On Newstalk Breakfast this morning, former Solidarity TD Ruth Coppinger said the financial difficulties should raise concerns about “whether it's good to keep animals in captivity in zoos in general.”
“I think that it was very heartening to see the huge public support,” she said.
“I think people believe that they are benefiting the animals, but I would raise whether the welfare of animals is served by keeping them in captivity. I think zoos exist primarily to make money – as was shown by Dublin Zoo, having to make the appeal.”
She said there are many examples of animal cruelty at zoos around the world.
“There were 500 deaths in one zoo, in Cumbria, in four years,” she said.
“Animals display stressful behaviours. Many of them are on antidepressants and I think we have to ask, is the life that we are giving to captive animals good enough to make caging them or holding them justified?
“If you really want to encourage conservation, it would be much better to do it in the areas where these animals are native to.
“So, for example, since the 1980s, mountain gorillas have increased fourfold in Gabon. That was done without active breeding and it was done in a situation where they are under threat.”

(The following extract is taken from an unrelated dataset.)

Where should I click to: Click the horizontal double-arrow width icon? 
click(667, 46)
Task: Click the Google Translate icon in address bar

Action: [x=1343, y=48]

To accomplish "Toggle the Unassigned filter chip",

Yesterday, Dublin Zoo Operations Manager Gerry Creighton said the zoo has built up an international reputation for conservation and animal welfare – participating in “incredible breeding programmes for rhinos, for apes, for big cats.”
Ms Coppinger said there are 78 different species of animal at the zoo – including 14 that are endangered, nine that are critically endangered and one that is facing extinction.

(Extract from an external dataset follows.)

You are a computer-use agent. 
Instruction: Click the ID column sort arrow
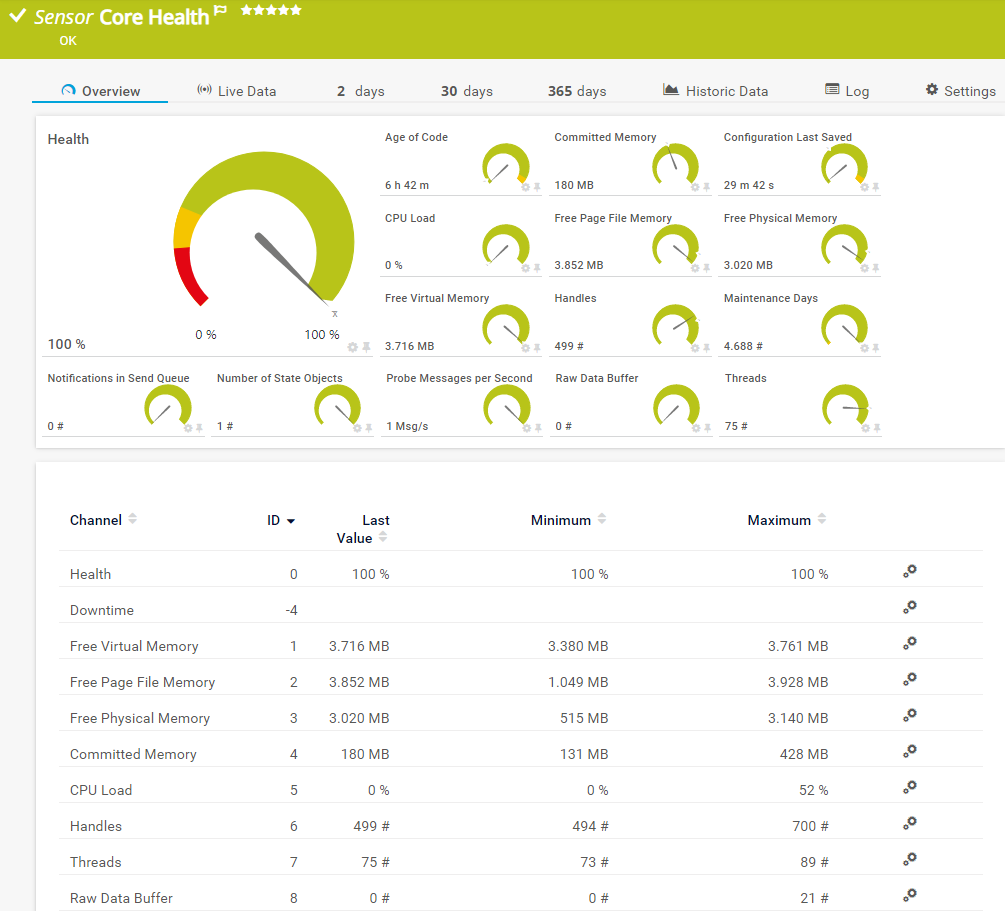point(291,521)
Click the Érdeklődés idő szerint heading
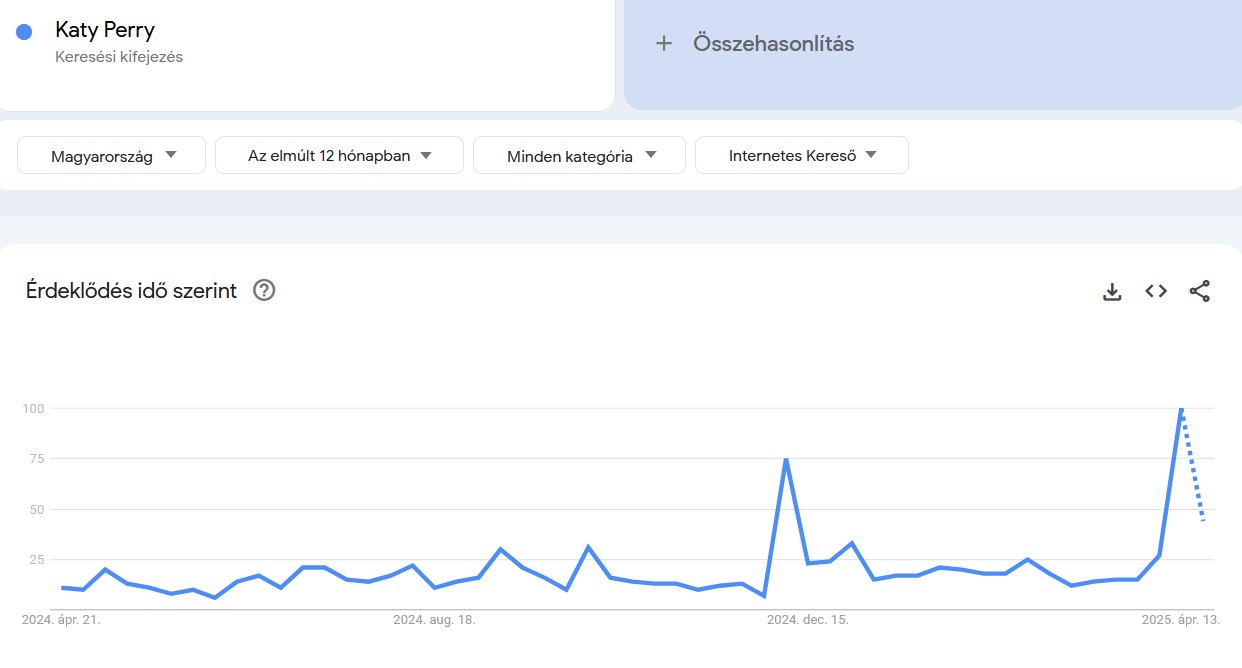 point(131,291)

She said it means around two-thirds of the species are in no danger – a figure she claimed was even higher in other zoos.

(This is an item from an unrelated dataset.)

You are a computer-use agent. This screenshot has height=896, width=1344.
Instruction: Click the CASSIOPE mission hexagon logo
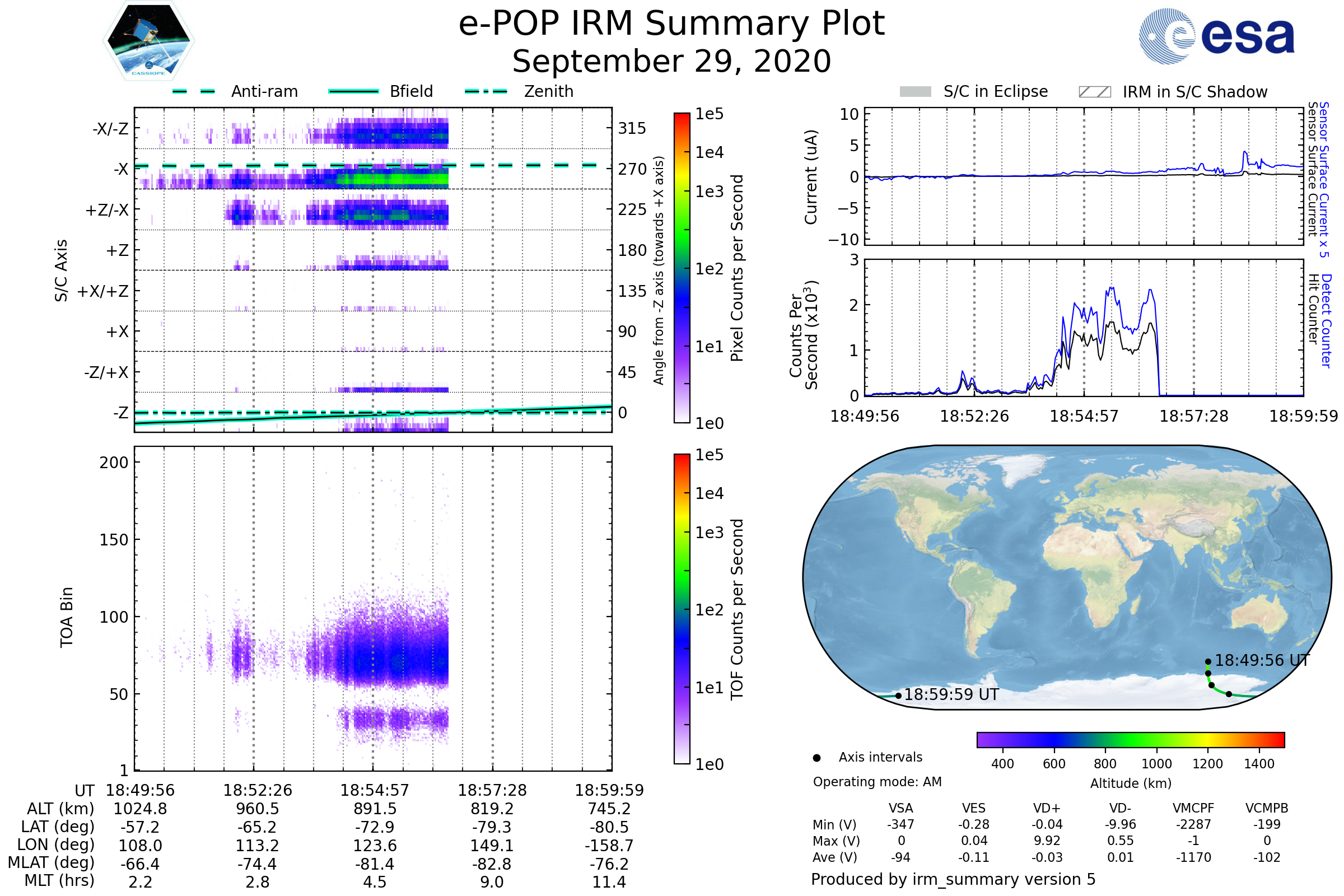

“If what zoos are doing is so important for conservation, why don't they [get public funding]?
“The problem is, if people don't come, zoos are forced then to get animals that people want to see. All around the world, they’re forced to get babies and they'll be bred even when there isn't enough room.
“So, we had story in 2014 in Copenhagen when a giraffe was killed - a two-year-old - and then fed to the Lions, because it was considered surplus. This is something that goes on in zoos all around the world.”
She said it would be more beneficial to use technology to teach children about wild animals in their natural habitats.